The second Name.Language group has omitted the Name.Language.Country field. This information has to be stored in form of a NULL value in the Name.Language.Country column. What the definition level tells us, then, is how much of the record surrounding a field is omitted. In the above record, the Name and Name.Language group are present, but not the final Name.Language.Country field. The definition level of that NULL value would be 2, because it’s two ancestor fields are present in the record. In this record:

Name:
    Url: 'http://www.example.com'

the Language group is omitted as a whole, so the definition level of the NULL value we store for the invisible Name.Language.Country field is 1. Zooming out further:

Document:
    DocId: 1
Document:
    DocId: 2

this record doesn’t even have a Name group, so we’d store a NULL value for the Name.Language.Country column with definition value 0, because none of the optional or repeated fields in the path Name.Language.Country, which are Name, Name.Language and Name.Language.Country, are present.

My understanding of the purpose of this value is not to aid in lossless storage. This, as far as I can tell, is accompalished by the repetition level alone. I believe the purpose of this number is to be able to store NULL values without storing an actual value. That is, any definition level smaller than the length of the path indicates that the value is NULL. The exact value then tells us how much of the path is omitted. Many real-world datasets are very sparse (have lots of NULL values), so efficient encoding of NULL values would have high priority in a design for a system like this.

Assembling Records

Dremel emits records as its query output. To do so, it must assemble records from the data columns it reads from memory.
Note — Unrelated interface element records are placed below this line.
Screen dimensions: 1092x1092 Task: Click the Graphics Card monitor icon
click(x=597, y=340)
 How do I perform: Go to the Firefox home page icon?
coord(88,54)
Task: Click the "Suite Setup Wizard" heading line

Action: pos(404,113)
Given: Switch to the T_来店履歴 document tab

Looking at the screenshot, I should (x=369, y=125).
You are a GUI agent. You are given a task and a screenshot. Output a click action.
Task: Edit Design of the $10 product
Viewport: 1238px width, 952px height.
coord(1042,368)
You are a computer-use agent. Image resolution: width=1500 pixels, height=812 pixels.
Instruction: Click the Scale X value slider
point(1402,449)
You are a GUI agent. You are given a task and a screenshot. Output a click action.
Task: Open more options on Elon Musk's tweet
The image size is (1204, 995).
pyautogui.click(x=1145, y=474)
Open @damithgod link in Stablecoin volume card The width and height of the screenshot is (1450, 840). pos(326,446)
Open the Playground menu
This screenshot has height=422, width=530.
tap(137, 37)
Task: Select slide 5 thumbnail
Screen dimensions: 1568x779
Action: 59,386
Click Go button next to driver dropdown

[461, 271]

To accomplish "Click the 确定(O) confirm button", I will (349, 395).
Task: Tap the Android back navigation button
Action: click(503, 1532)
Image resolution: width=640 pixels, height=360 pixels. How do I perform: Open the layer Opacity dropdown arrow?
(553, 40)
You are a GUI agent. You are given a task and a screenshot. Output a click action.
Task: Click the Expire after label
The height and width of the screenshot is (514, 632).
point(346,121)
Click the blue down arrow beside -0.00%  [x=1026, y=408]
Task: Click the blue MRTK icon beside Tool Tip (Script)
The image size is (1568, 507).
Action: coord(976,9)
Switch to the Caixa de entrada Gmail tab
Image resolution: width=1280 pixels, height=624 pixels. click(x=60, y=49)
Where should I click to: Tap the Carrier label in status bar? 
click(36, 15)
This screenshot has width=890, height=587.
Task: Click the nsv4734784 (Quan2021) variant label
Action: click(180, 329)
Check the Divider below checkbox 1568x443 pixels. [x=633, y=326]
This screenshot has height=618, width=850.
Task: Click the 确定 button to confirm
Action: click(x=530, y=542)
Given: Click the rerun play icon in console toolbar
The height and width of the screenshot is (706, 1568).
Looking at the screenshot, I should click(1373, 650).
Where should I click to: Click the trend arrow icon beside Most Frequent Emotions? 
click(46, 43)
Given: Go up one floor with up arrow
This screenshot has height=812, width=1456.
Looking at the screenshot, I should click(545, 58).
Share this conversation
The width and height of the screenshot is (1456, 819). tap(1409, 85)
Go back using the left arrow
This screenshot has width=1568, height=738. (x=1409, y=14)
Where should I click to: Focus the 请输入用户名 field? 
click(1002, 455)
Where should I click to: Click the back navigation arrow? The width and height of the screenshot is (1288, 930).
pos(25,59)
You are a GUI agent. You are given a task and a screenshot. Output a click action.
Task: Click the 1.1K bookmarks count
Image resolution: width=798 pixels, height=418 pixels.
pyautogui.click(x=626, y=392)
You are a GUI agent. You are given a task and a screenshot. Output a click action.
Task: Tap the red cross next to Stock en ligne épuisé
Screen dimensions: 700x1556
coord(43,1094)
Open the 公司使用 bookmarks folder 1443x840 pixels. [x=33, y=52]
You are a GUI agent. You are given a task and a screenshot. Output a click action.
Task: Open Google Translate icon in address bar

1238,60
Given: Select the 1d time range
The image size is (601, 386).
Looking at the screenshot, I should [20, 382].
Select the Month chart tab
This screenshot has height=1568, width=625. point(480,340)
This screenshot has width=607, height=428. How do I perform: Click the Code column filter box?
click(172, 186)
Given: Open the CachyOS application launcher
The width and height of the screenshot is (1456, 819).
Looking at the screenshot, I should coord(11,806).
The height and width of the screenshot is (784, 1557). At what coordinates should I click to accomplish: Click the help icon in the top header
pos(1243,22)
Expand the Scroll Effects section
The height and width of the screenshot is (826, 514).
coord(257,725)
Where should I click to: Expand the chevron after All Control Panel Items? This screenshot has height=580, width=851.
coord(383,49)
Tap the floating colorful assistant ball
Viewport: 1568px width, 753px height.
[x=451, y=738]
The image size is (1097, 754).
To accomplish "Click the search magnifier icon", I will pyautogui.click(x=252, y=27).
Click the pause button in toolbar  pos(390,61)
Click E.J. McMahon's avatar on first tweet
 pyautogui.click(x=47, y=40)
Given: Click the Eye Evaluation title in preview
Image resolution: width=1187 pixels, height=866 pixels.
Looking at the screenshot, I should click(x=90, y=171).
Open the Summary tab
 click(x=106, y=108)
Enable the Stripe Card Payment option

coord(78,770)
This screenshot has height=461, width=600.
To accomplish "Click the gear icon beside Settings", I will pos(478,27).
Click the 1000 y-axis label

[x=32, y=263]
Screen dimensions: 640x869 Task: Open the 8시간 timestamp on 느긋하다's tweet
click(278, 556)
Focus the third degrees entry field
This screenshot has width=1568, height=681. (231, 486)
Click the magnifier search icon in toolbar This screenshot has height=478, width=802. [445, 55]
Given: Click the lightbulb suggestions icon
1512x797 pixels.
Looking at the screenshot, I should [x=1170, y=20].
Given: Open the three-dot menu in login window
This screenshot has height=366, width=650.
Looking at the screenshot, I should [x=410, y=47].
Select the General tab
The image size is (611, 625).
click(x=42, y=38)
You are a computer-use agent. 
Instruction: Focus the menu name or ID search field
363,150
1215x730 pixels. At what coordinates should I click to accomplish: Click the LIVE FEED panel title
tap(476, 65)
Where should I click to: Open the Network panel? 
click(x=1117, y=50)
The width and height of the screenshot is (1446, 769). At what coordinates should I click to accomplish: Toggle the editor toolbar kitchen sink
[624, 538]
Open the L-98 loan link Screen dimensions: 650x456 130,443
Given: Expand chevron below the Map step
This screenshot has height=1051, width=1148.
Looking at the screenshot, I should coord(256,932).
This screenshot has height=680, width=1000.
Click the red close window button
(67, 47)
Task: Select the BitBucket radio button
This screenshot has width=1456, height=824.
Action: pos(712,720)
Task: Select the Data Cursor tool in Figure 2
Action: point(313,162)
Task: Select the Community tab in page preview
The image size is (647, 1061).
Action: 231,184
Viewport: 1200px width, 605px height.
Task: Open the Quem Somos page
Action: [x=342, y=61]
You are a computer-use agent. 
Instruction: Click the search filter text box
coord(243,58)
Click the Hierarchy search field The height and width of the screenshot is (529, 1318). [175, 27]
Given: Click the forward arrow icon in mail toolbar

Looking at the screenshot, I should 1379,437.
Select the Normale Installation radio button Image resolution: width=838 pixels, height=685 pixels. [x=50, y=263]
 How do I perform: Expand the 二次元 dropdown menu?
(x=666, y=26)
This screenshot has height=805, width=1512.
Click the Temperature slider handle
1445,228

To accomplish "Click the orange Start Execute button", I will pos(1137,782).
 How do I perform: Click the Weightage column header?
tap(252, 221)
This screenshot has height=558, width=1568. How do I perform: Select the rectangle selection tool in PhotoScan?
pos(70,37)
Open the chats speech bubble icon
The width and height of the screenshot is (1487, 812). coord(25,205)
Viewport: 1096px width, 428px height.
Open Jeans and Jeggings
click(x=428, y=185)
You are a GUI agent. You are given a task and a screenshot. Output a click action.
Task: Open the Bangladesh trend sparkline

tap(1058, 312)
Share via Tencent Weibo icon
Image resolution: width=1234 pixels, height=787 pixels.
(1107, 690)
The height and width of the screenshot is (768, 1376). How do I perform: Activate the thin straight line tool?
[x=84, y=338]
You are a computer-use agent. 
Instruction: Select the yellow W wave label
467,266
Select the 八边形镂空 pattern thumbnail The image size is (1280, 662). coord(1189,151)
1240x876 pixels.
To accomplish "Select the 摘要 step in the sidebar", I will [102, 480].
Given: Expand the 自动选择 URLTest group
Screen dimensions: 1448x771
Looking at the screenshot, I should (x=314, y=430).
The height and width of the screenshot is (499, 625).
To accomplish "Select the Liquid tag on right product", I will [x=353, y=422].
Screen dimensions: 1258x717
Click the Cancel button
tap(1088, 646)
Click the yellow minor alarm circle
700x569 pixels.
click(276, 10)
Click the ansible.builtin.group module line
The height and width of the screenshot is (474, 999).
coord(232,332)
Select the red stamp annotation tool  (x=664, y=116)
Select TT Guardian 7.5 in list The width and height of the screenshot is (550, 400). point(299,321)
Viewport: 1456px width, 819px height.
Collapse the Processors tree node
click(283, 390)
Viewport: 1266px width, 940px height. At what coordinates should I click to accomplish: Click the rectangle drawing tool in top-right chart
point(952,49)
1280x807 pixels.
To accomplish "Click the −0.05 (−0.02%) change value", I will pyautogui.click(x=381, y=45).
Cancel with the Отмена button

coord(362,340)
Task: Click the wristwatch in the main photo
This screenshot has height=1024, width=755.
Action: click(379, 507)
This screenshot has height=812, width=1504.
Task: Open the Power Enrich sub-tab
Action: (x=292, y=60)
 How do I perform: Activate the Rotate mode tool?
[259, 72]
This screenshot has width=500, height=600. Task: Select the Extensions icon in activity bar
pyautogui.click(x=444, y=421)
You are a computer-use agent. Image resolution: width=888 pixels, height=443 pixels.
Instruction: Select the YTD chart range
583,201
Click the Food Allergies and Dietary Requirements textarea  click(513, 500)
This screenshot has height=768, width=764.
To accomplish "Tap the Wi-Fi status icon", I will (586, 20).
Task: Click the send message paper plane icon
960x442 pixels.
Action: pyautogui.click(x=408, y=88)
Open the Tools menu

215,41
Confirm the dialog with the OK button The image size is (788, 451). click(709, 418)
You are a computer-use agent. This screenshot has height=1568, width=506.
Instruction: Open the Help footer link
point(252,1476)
What is particularly important and interesting about this task is that Dremel must be able to read partial records. That is, records that follow the structure of the record schema (the Protocol Buffer specification) while omitting certain fields or entire groups. The paper describes that at Google many datasets are sparse, often with thousands of fields in the record schema, of which usually only a small subset is queried.

Most of the examples we’ve looked at so far were partial records, for example:

Name:
    Language:
        Code: 'en'

the only field present is Name.Language.Code. Fields like Name.Language.Country and entire groups such as Links are omitted. Nevertheless, the record follows the original schema, with Language nested under Name and Code under Language.

To do the actual record assembly, Dremel creates a Finite State Machine (FSM). Here is an example figure from the paper:

This FSM constructs the record by logically jumping from column to column and scanning values from memory until exhausted. Edge values indicate repetition levels.

Takeaway

In conclusion, we’ve explored Dremel, a platform tailored for “Interactive Analysis of Web-Scale Datasets.” What key insights can we draw from it? Here are some takeaways:

• Scan-based queries on read-only nested data can achieve interactive speeds, typically below 10 seconds.
• Columnar storage, previously successful in relational databases, can be effectively applied to nested data in Dremel without loosing any information

The paper is commendably written and offers valuable insights on various aspects. This article aimed to supplement the paper by providing additional details where necessary, beyond the scope of an academic document.